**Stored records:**
#####

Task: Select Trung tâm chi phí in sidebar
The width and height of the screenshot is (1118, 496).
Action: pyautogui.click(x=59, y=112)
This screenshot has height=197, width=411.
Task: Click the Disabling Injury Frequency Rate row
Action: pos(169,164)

#####

Provide a faithful, complete copy of the entries above.

**RESULT:**
Task: Select Trung tâm chi phí in sidebar
The width and height of the screenshot is (1118, 496).
Action: pyautogui.click(x=59, y=112)
This screenshot has height=197, width=411.
Task: Click the Disabling Injury Frequency Rate row
Action: pos(169,164)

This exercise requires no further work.